O que fazer -
1. Indique se cada afirmação concorda com o trecho sobre Estanislau, respondendo sim ou não e citando as palavras decisivas do trecho: (a) Estanislau buscava ajuda junto à Comissão de Anistia porque seu requerimento fora indeferido. (b) Na ocasião do primeiro contato, Estanislau falava com facilidade. (c) Quando veio o golpe militar de 1964, Estanislau presidia o Sindicato dos Produtores Autônomos da Lavoura.
2. Transcreva sem nenhuma alteração tudo o que vai de "ESTANISLAU, VÍTIMA DO" até "sobre sua história." no trecho sobre Estanislau.

ESTANISLAU, VÍTIMA DO LATIFÚNDIO EM CASCAVEL PR

 Estanislau Kokojiski estava com 80 e poucos anos, quando me procurou em agosto de 2006, pedindo que eu o ajudasse junto à Comissão de Anistia, pois o seu requerimento havia sido indeferido. Ele não estava nada bem na ocasião; mal conseguia falar e suas mãos tremiam sem parar. 

Custei a entender a história do Estanislau. Foram várias as conversas para eu conseguir montar a tragédia vivida por aquele homem triste, que andava encurvado e em busca de provas sobre sua história.

Estanislau Kokojiski morava em Cascavel, Paraná, e era presidente do Sindicato dos Produtores Autônomos da Lavoura, quando irrompeu o golpe militar de 1964.

Na medida que ele me contava o que havia sucedido 42 anos atrás, a tremedeira aumentava, seus olhos celestes perdiam o brilho e marejavam devido a lembrança daqueles anos de sofrimento.

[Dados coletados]
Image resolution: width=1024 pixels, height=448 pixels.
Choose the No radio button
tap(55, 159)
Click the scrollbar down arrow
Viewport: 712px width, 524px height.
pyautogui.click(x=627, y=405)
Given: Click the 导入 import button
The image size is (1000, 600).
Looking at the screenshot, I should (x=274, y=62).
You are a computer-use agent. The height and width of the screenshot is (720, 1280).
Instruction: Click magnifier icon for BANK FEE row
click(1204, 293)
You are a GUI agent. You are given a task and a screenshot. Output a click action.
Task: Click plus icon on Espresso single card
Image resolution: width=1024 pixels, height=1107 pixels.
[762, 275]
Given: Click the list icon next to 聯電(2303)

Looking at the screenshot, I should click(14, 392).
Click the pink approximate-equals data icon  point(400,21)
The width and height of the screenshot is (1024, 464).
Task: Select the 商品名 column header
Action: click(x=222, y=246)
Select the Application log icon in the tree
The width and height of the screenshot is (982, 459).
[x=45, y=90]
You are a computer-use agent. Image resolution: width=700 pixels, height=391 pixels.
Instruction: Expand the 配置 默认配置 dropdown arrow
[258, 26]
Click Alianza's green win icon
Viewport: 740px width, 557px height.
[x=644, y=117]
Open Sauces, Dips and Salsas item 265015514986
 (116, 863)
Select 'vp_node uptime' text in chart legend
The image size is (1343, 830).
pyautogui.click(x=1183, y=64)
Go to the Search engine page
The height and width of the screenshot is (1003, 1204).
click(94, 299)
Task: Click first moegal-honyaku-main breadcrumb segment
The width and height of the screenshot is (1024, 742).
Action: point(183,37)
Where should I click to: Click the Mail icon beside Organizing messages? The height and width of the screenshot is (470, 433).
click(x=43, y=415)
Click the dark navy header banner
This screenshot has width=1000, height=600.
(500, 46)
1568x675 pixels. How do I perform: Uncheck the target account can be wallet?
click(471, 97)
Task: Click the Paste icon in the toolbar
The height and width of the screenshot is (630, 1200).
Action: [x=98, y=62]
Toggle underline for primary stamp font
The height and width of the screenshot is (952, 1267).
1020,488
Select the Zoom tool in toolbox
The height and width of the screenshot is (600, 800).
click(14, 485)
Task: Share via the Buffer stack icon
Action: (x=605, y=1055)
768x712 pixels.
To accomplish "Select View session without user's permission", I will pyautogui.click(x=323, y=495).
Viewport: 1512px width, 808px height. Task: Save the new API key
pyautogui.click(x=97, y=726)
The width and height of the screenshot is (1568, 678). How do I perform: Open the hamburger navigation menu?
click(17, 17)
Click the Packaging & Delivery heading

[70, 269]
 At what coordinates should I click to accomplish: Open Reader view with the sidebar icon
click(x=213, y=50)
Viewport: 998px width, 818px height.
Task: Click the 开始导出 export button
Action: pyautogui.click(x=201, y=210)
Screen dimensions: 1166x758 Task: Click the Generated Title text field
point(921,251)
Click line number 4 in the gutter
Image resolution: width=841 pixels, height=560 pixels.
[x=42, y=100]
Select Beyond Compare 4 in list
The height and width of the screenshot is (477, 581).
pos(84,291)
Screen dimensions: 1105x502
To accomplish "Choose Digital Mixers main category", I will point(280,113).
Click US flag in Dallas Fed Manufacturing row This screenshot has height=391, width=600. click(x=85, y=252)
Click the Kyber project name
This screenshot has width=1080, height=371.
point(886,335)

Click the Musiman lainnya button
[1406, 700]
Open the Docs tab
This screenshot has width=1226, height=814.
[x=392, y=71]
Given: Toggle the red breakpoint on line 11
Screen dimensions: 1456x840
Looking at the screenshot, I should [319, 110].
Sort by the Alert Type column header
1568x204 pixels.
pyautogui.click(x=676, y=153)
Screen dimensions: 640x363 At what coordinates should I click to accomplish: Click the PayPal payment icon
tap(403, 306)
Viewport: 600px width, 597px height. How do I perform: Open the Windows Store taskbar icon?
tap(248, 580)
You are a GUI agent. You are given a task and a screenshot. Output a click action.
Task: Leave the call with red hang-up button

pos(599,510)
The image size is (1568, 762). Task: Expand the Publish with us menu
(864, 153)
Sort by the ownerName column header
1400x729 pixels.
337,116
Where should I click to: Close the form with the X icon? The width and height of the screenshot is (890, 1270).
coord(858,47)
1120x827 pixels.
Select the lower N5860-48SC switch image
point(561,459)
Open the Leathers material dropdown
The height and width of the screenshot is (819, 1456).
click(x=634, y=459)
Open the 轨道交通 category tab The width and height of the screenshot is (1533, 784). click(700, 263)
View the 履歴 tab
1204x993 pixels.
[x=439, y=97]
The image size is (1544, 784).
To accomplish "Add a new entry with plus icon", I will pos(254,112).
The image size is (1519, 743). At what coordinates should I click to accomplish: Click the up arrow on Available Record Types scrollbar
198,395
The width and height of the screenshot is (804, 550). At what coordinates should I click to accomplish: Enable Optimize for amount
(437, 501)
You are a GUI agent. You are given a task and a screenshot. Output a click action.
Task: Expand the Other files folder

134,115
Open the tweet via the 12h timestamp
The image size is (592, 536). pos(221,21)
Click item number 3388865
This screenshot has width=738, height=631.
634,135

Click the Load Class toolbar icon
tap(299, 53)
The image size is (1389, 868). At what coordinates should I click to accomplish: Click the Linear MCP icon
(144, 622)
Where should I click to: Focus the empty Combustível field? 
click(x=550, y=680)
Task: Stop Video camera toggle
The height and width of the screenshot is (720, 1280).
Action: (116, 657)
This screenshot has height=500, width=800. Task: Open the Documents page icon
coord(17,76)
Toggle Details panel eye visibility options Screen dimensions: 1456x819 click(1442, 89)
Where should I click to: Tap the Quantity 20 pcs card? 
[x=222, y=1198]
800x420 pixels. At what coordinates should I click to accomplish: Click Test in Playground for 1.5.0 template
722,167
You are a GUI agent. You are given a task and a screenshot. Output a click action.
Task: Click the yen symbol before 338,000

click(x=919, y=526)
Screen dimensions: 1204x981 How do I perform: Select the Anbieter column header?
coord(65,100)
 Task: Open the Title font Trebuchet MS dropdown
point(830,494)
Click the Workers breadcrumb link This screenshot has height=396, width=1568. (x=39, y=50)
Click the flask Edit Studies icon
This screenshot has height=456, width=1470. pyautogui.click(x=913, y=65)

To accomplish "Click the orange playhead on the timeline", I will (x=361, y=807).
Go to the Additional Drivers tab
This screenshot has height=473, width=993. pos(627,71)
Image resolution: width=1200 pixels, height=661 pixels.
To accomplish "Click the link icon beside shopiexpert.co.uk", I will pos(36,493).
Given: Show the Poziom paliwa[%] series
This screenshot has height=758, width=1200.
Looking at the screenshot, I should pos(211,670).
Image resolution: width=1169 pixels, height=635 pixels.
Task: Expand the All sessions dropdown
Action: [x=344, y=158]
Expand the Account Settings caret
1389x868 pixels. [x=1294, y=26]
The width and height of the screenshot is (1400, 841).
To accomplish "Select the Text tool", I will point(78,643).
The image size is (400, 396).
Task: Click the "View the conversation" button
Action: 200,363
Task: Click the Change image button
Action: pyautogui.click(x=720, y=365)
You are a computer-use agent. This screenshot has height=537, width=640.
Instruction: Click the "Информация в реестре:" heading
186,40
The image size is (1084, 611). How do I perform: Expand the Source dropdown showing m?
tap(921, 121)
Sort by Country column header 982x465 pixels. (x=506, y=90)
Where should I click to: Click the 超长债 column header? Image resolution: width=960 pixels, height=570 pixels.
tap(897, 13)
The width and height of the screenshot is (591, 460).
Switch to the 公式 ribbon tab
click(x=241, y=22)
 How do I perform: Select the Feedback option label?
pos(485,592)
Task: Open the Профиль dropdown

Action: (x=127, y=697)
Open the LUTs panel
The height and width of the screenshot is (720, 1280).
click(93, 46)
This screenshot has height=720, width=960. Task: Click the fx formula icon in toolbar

Respostas -
1.
(a) Sim: "pedindo que eu o ajudasse junto à Comissão de Anistia, pois o seu requerimento havia sido indeferido".
(b) Não: "mal conseguia falar e suas mãos tremiam sem parar".
(c) Sim: "era presidente do Sindicato dos Produtores Autônomos da Lavoura, quando irrompeu o golpe militar de 1964".

2.
ESTANISLAU, VÍTIMA DO LATIFÚNDIO EM CASCAVEL PR

 Estanislau Kokojiski estava com 80 e poucos anos, quando me procurou em agosto de 2006, pedindo que eu o ajudasse junto à Comissão de Anistia, pois o seu requerimento havia sido indeferido. Ele não estava nada bem na ocasião; mal conseguia falar e suas mãos tremiam sem parar. 

Custei a entender a história do Estanislau. Foram várias as conversas para eu conseguir montar a tragédia vivida por aquele homem triste, que andava encurvado e em busca de provas sobre sua história.